Worse, the realistic shift brought greater clarity to a story that suddenly looked highly questionable in terms of its moral center.
Google Dear Evan Hansen and you’ll find a trove of opinions comparing and contrasting both film and stage versions. I’ll simply say that from my perspective, what was glaringly exposed by the film is also wrong with the original.
Librettist Steven Levenson’s Dear Evan Hansen book about a struggling teenage boy (Google it also for the plot—I haven’t the wherewithal to summarize it) is launched by an utterly preposterous twist that any thinking person could instantly realize makes no sense.
But even if you are willing to buy it, it’s a brutal and ugly story. It might have been intriguing and effective by leaning into the harshness with something resembling a contemporary reworking of Les Liaisons Dangereuses.
Instead, Dear Evan Hansen cloaks its implausible plot in maudlin self-help clichés, culminating in an unearned sense of forgiveness and hope. Along the way, most of the characters register as little more than Young Adult fiction archetypes.

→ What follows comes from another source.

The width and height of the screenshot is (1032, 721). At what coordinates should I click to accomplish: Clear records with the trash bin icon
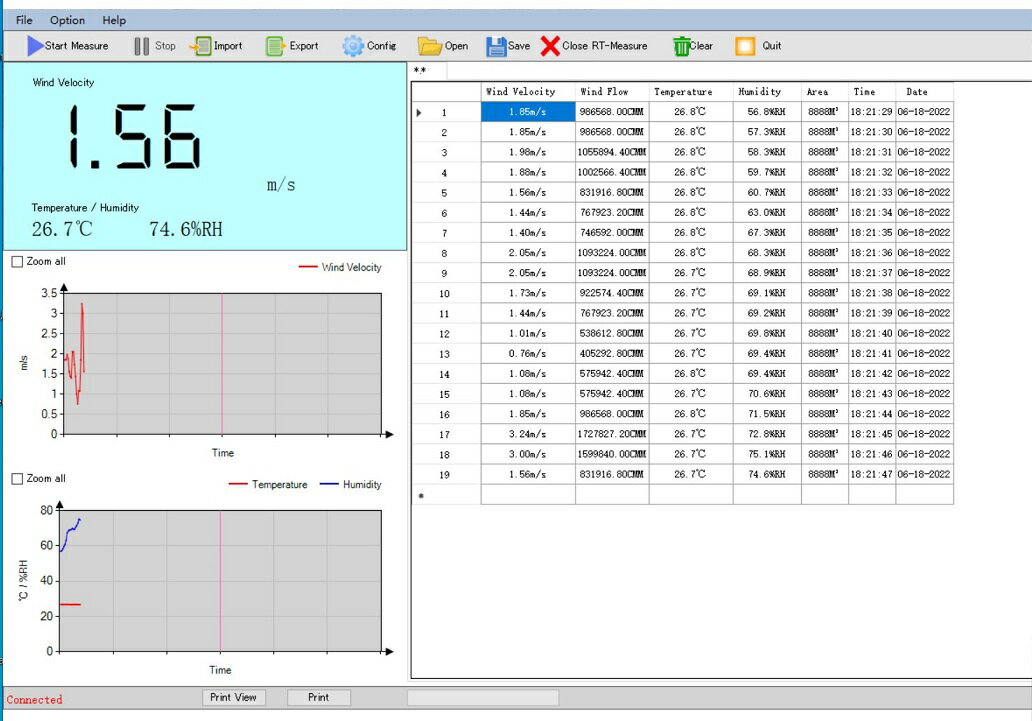coord(681,46)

What Dear Evan Hansen on stage had going for it was director Michael Greif’s brilliantly realized staging. The interlocking scenery, lighting, and projections (by David Korins, Japhy Weideman, and Peter Nigrini respectively) lent a breathless sense of complete immersion into social media popping all around us.
The cynic in me wonders whether all this color and movement was intended to distract us from really thinking about the narrative and its inconsistencies, but never mind—it worked.
The production design remains a huge asset to the show in its touring version, and the small orchestra—seen in shadow on an elevated onstage platform—play with brio. But as seen here in Philadelphia, in every other sense, the show now has the desultory feeling of something that’s gone on too long.
A tricky thing about a touring company is that too often, the actors are fundamentally trying to recreate a performance that was built around another actor’s presence and skill set—suppressing their own qualities to deliver a facsimile of the original company. As various family members, Lili Thomas, Coleen Sexton, John Hemphill, Alaina Anderson, and Nikhill Saboo seemed to be going through the motions without fully engaging in them.
As Jared, one of Evan’s unctuous collaborators, Pablo David Laucerica was better, though he seemed far too old and knowing for a high schooler. But only Micaela Lamas as Alana, another pal of Evan’s who is really out for herself, put a strong personal stamp on the material.
It is, of course, Evan himself whose presence essentially makes or breaks the show. Anthony Norman, motor-mouthed but fresh-faced and smiling, looks less like a troubled high schooler than a Mouseketeer on Adderall. He elicits a mass metaphoric audience hug rather than the uneasy feelings of concern we should have.
If Ben Platt did too much in a performance so committed and detailed as to be mannered, Norman doesn’t do enough. He has something similar to Platt’s distinctively soft-grained and plaintive vocal timbre, but he was frequently caught awkwardly in the register breaks, and often sang out of tune.
Opening night of a two week stop at the Forrest Theatre was well attended by an appreciative audience. To me, though, the end is nigh. Dear Evan Hansen: Tomorrow is not going to be a good day.